### Excerpt provided
We need an evolved robots.txt and regulations to enforce it

The robots.txt file is a simple text file that tells web robots (like search engine crawlers) which pages on your site to crawl and which not to crawl. It’s a standard that has been around for a long time and it’s still used today.

Some examples of rules you can put in a robots.txt file are:

1
2


User-agent: *
Disallow: /private/

This rule tells all web robots to not crawl the /private/ directory.

1
2


User-agent: Googlebot
Disallow: /users/

This rule tells Googlebot to not crawl the /users/ directory.

Then AI came

In the age of AI, the existing robots.txt specification is not enough to express the rules for web crawlers. We can only tell agent if they can or cannot crawl a certain path, but we cannot express more complex rules.

In my opinion we should be able to express more detailed rules, like:

Indexing: should a web crawler be able to index the content?
Caching: should a web crawler be able to cache the content?
LLM Training: should a web crawler be able to use the content to train a language model?

### Data extract
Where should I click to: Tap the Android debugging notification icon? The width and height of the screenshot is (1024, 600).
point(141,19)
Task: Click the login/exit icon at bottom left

### Complete the following
[A] In the article on robots.txt, which directory does the rule addressed to Googlebot forbid it to crawl?
[B] Resume the article on the need for an evolved robots.txt, starting right after its last list item about LLM training.

### List of answers
[A] The /users/ directory.

[B]
Summarising: should a web crawler be able to summarise the content?
etc…

Some of the above things were not possible in the past and it should be up to the website owner to decide if they want their content to be used in such ways.

Enforcing the rules

In addition to more detailed rules, we need new regulations to enforce them. It looks like the robots.txt file is not enough to stop certain companies from doing what they want.

As someone recently found out, Perplexity AI is using a fake user agent to crawl websites, pretending to be a regular user. This is a clear violation of the rules specified in robots.txt file. This claim has recently been confirmed by Wired and by MacStories.

Conclusion

As we have seen, having good rules is not enough if they are not enforced. In particular we need regulators to take care of complaints from content owners and fine companies that do not respect the rules (like Perplexity AI), because small content creators cannot afford to take legal actions against big companies.

As with every single thing, it’s never “the tool”, but rather “how you use it”. AI itself can bring innovation in certain fields, but this can’t be done at the expense of other people’s work and rights.

Disclaimer

Yes, of course the cover image has been generated with AI. It’s far from perfect, but it’s still better than my drawing skills. The content of this article instead is 100% human generated.